--- Information provided Enclosed Below ---

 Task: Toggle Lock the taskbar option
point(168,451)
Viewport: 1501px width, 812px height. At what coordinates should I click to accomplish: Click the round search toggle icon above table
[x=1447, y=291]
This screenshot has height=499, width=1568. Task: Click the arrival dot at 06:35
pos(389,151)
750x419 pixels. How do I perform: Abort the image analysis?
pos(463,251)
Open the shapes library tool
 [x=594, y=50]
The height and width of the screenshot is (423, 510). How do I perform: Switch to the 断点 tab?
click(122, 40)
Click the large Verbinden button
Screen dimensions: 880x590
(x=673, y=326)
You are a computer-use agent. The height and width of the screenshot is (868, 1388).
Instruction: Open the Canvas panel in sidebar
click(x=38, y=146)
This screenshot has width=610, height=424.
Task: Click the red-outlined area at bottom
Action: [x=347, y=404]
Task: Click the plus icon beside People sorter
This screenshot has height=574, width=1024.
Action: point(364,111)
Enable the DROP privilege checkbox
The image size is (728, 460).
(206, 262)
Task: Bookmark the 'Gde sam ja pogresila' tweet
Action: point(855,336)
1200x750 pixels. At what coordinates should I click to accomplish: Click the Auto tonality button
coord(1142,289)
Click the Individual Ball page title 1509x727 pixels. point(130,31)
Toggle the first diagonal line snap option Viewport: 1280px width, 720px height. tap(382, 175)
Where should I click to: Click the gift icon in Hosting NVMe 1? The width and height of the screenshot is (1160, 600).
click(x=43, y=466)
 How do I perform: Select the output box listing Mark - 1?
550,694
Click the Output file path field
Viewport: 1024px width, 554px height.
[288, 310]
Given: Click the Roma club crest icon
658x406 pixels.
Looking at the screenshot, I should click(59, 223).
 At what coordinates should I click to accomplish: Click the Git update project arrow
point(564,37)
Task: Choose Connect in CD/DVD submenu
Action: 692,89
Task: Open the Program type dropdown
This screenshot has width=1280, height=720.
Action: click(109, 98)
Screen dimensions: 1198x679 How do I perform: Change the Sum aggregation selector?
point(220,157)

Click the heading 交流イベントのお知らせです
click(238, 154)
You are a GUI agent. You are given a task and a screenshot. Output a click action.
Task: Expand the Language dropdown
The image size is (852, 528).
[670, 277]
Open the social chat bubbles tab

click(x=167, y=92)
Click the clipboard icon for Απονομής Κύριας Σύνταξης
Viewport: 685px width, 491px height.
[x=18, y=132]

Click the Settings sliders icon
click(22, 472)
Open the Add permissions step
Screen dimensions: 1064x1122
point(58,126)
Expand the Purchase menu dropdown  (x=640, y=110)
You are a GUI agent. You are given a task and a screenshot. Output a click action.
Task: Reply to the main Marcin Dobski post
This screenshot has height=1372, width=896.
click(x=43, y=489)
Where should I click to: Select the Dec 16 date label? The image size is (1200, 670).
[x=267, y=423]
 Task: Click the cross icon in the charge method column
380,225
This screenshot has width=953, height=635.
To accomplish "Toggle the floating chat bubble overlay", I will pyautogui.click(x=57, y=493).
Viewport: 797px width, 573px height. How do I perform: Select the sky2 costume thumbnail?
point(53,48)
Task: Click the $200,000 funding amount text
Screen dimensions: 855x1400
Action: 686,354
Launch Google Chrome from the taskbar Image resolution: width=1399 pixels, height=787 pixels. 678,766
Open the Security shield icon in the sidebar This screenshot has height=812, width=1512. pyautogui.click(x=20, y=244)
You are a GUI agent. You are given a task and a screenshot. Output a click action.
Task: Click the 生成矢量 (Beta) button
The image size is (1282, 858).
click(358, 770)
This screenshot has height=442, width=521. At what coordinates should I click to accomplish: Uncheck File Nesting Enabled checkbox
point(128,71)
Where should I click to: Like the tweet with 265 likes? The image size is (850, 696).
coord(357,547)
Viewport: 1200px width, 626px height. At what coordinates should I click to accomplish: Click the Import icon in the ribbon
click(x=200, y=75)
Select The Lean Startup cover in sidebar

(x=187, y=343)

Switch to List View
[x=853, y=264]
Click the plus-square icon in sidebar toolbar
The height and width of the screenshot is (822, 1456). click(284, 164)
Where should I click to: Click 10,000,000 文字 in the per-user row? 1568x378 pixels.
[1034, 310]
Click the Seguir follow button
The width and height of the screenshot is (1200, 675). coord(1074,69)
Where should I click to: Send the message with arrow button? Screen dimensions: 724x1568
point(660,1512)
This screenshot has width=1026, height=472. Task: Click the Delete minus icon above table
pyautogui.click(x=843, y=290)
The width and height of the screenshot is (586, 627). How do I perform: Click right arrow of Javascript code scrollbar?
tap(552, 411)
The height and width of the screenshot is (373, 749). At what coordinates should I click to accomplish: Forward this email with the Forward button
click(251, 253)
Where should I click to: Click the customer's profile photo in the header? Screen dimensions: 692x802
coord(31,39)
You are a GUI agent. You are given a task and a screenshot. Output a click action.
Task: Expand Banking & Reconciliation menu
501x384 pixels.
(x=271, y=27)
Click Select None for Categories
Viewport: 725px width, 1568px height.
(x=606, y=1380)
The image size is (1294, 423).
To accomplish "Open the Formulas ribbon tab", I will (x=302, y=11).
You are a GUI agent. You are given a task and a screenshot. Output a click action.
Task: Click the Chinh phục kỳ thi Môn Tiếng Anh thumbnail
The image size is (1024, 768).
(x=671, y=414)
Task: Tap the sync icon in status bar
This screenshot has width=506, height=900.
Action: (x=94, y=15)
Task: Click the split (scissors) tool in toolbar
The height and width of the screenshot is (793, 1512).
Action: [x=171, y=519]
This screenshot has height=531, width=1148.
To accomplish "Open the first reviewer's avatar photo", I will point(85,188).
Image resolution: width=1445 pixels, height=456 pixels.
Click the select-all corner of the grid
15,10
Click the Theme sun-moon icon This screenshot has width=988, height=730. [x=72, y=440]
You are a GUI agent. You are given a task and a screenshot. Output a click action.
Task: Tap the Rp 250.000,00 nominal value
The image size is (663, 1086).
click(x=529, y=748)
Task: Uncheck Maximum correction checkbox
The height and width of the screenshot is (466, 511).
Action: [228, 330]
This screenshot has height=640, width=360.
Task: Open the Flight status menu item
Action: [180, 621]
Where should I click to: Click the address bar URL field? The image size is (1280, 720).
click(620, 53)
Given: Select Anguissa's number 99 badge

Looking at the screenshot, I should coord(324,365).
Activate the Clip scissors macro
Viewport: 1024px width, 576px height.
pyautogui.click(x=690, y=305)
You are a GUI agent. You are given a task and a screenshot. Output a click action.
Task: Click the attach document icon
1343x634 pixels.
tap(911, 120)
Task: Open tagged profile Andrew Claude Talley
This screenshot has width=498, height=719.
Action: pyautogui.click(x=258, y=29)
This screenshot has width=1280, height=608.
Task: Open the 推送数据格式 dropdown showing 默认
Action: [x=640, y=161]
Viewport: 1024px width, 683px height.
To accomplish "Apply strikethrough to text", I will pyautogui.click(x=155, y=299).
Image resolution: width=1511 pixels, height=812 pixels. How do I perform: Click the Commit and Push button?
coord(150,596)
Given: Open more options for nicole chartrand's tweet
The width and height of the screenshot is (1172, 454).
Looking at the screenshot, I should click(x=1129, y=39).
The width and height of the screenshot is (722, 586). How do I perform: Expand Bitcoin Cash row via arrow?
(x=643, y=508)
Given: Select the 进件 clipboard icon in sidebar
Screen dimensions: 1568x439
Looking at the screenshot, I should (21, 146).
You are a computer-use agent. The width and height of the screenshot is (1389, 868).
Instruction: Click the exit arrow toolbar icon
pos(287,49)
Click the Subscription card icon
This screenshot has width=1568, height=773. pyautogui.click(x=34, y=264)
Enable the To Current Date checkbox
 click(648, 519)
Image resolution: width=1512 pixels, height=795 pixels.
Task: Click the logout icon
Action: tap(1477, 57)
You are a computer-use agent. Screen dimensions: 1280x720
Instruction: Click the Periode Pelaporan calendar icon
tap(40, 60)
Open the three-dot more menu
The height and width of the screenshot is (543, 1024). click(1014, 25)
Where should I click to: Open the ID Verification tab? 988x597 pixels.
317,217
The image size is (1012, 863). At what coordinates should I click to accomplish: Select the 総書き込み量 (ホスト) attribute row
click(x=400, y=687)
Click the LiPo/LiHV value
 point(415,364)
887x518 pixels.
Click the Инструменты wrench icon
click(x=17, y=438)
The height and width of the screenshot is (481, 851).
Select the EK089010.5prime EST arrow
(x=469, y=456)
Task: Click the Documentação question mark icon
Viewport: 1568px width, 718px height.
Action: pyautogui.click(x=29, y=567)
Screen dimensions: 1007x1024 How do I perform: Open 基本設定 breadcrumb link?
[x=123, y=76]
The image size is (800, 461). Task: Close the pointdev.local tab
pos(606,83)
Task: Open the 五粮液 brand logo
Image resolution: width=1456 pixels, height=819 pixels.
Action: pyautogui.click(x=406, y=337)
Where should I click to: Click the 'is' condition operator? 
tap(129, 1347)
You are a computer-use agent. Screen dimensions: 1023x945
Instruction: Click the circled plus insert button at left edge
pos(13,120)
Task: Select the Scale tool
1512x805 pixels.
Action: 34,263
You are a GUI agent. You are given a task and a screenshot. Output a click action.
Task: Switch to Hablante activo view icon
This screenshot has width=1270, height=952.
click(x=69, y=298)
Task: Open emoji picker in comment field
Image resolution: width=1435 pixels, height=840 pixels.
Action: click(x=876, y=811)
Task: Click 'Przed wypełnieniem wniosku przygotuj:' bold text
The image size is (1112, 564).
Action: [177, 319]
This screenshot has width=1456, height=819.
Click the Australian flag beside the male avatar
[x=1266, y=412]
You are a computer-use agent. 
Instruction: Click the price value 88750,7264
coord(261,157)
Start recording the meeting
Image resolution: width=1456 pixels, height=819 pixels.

--- End of Enclosed Information provided ---

What is required: Keep both end lines and retype everything in the records above from the line containing "750x419 pixels. How" through the line containing "Given: Click the Roma club crest icon", exactly, with nothing else.

Solution to this task:
750x419 pixels. How do I perform: Abort the image analysis?
pos(463,251)
Open the shapes library tool
 [x=594, y=50]
The height and width of the screenshot is (423, 510). How do I perform: Switch to the 断点 tab?
click(122, 40)
Click the large Verbinden button
Screen dimensions: 880x590
(x=673, y=326)
You are a computer-use agent. The height and width of the screenshot is (868, 1388).
Instruction: Open the Canvas panel in sidebar
click(x=38, y=146)
This screenshot has width=610, height=424.
Task: Click the red-outlined area at bottom
Action: [x=347, y=404]
Task: Click the plus icon beside People sorter
This screenshot has height=574, width=1024.
Action: point(364,111)
Enable the DROP privilege checkbox
The image size is (728, 460).
(206, 262)
Task: Bookmark the 'Gde sam ja pogresila' tweet
Action: point(855,336)
1200x750 pixels. At what coordinates should I click to accomplish: Click the Auto tonality button
coord(1142,289)
Click the Individual Ball page title 1509x727 pixels. point(130,31)
Toggle the first diagonal line snap option Viewport: 1280px width, 720px height. tap(382, 175)
Where should I click to: Click the gift icon in Hosting NVMe 1? The width and height of the screenshot is (1160, 600).
click(x=43, y=466)
 How do I perform: Select the output box listing Mark - 1?
550,694
Click the Output file path field
Viewport: 1024px width, 554px height.
[288, 310]
Given: Click the Roma club crest icon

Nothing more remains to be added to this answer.